PROCEDURE Parse (grammar, text)
DECLARE chart: [];
Populate (chart[0], grammar.TOP_RULE, 0, []);
FOR each nonempty column in chart // chart can expand during this loop
FOR each new item in column // column can expand during this loop
IF item.Rule is not terminal
FOR each alternation of item.rule
Populate (column, alternation.sequence, 0, [item]);
ELSE
IF item.Rule.SCAN_TERMINAL (column.index, text)

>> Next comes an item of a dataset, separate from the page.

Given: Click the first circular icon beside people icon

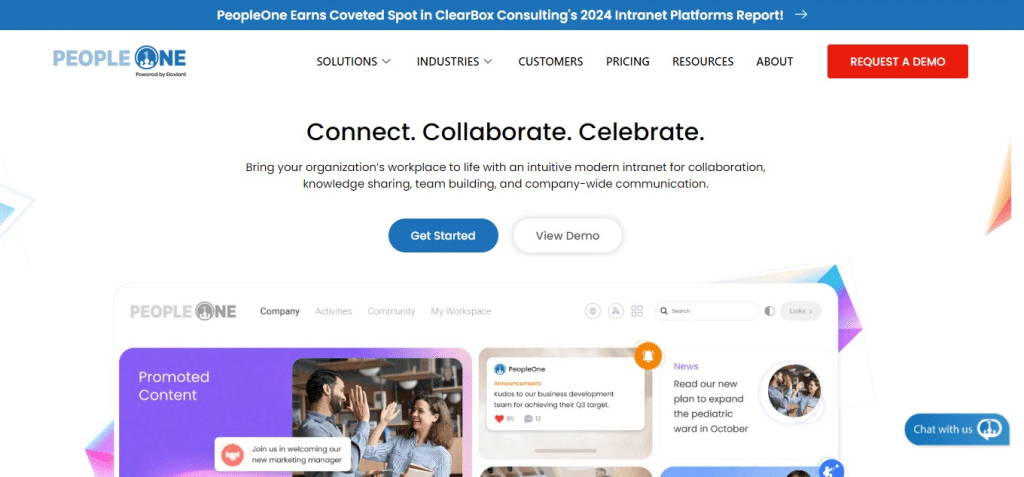Looking at the screenshot, I should (592, 311).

item.Aheads.ADD_IF_NOT_EXIST (chart[item.RIGHT_EXTENT]);
FOR each occurence in item.Occurences
Populate (chart[item.RIGHT_EXTENT], occurence.sequence, occurence.index + 1, occurence.Parents);
RETURN chart;
PROCEDURE Populate (array, sequence, index, parents)
rule ↠sequence[Index];
item ↠array.FIND (rule);
IF not found item
item ↠NEW {Rule: rule, Occurences: [], Inheritors: [], Aheads:[]};
array.ADD (item);
IF Sequence.LENGTH > Index + 1
AddOccurence (item, sequence, index, parents);
ELSE
FOR each parent in parents
parent.Inheritors.ADD (item);
FOR each toInherit in parent.Occurences
AddOccurence (item, toInherit.Sequence, toInherit.Index, toInherit.Parents);
PROCEDURE AddOccurence (item, sequence, index, parents)

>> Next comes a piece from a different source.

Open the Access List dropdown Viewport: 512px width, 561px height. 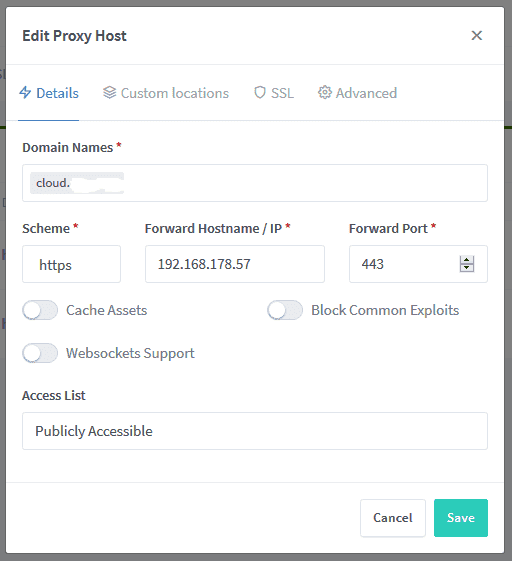coord(255,431)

occurence ↠item.Occurences.FIND (sequence, index);
IF not found occurence
occurence ↠NEW {Sequence: sequence, Index: index, Parents: []};
item.Occurences.ADD (occurence);
FOR each parent in parents
occurence.Parents.ADD_IF_NOT_EXIST (parent);
FOR each inheritor in item.Inheritors
AddOccurence (inheritor, occurence.Sequence, occurence.Index, occurence.Parents);
FOR each column in item.Aheads
Populate (column, occurence.Sequence, occurence.Index + 1, occurence.Parents);
01 DECLARE chart: [][], text: STRING;
02
03 FUNCTION Parse (grammar, input)
04 text ↠input;
05 chart.CLEAR ();
06 MergeItem (0, [grammar.START_SEQUENCE], 0, null);
07 FOR each new column in chart DO
08 FOR each new item in column DO
09 FOR each production of item.Sequence[item.Index] in grammar DO
10 MergeItem (column.Index, production.sequence, 0, item);
11
12 RETURN chart;
13
14 PROCEDURE MergeItem (offset, sequence, index, parent)

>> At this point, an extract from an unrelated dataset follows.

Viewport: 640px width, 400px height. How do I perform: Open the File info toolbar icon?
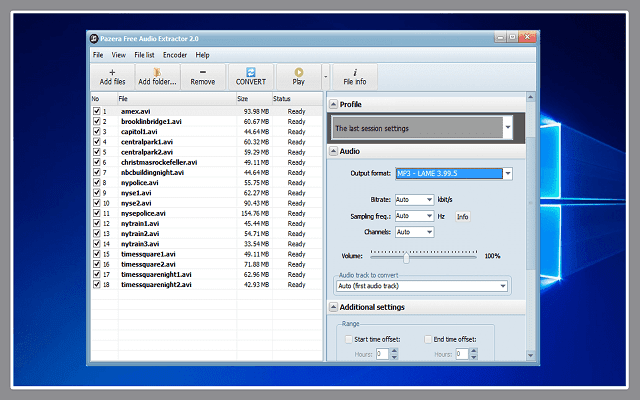pyautogui.click(x=354, y=76)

15 item ↠chart[offset].FIND (sequence, index);
16 IF not found item THEN
17 item ↠{Sequence: sequence, Index: index, Inherited: [], Inheritors: [], Parents: []};
18 chart[offset].ADD (item);
19
20 IF parent not in item.Parents THEN
21 item.Parents.ADD (parent);
22 FOR each x in [parent] UNION parent.Inherited DO
23 IF x.Index + 1 < x.Sequence.LENGTH THEN
24 FOR each y in [item] UNION item.Inheritors DO
25 IF y.Index + 1 == y.Sequence.LENGTH OR y is terminal THEN
26 IF (x.Sequence, x.Index) not in y.Inherited THEN
27 x.Inheritors.ADD (y);
28 y.Inherited.ADD (x);
29
30 IF y is terminal succeeded in text at offset THEN
31 FOR each z in x.Parents DO
32 MergeItem (offset + y.LENGTH, x.Sequence, x.Index + 1, z);
I'm following your project with great interest Ivan and I'm looking forward to your updates.
Is "sequential normal form" your own invention?
Definition of the grammars and their ability to develop rules towards input string is similar to the context-free grammars definition, except that the left side of rules may also be sequences of symbols.
From your github documentation:QuoteDefinition of the grammars and their ability to develop rules towards input string is similar to the context-free grammars definition, except that the left side of rules may also be sequences of symbols.
That seems like the same thing as a context sensitive grammar which sits between context free grammars and recursively enumerable grammars in the Chomsky hierarchy. What's different about yours?
The trouble with context sensitive grammars is that parsing them is an intractable problem. Even human brains can't handle context sensitive grammars and very few natural languages have syntactic elements that could be considered context sensitive. (This shouldn't be confused with the semantics of natural languages which is another story altogether.)
One day I imagine there will be quantum computers programming each other using unrestricted context sensitive grammars but they will be beyond our comprehension and they are certainly beyond the capabilities of any of our current machines.